Copy out every line of the data where the word "agent" is found.
[Data]
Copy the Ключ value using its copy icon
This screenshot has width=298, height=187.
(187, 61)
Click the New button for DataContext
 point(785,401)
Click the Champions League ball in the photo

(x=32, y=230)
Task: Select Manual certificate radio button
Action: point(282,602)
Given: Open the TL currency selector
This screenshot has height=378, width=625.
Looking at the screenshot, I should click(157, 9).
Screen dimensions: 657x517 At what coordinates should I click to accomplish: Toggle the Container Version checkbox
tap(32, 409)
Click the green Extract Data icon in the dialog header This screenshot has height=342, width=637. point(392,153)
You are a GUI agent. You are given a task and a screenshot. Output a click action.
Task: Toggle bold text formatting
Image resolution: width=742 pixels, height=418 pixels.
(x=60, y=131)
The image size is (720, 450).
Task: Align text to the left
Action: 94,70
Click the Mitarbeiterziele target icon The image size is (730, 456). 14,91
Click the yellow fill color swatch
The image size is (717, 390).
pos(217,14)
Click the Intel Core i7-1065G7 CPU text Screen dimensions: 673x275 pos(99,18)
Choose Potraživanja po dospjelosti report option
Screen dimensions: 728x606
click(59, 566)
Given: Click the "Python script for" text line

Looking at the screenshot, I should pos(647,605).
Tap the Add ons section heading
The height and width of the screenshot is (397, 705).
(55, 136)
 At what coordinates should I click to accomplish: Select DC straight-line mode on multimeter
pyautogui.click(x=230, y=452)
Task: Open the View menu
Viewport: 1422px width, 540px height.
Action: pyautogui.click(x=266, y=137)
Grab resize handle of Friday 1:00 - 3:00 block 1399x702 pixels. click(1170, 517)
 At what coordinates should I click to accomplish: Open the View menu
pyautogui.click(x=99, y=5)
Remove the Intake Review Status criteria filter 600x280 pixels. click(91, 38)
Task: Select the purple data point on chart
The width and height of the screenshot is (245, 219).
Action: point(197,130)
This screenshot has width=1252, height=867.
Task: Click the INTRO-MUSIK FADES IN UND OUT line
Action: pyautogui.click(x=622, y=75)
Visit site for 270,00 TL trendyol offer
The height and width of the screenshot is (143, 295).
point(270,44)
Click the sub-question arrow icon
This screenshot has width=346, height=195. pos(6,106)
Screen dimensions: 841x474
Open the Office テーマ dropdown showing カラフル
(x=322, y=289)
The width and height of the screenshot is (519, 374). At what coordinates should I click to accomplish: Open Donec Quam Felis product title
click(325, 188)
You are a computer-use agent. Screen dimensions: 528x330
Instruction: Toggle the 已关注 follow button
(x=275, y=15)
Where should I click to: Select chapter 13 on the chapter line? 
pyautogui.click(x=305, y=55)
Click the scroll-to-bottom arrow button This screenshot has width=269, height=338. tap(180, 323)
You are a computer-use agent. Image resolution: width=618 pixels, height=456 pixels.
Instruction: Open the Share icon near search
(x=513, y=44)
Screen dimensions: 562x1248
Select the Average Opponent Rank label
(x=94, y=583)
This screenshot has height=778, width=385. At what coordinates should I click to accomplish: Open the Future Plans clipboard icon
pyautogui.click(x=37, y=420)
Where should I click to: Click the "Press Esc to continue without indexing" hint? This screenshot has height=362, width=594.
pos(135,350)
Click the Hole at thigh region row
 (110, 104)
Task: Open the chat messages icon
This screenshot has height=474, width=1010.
[/Data]
Answer box
You are a GUI agent. You are given a task and a screenshot. Output a click action.
You are a computer-use agent. Screen dimensions: 528x330
You are a computer-use agent. Image resolution: width=618 pixels, height=456 pixels.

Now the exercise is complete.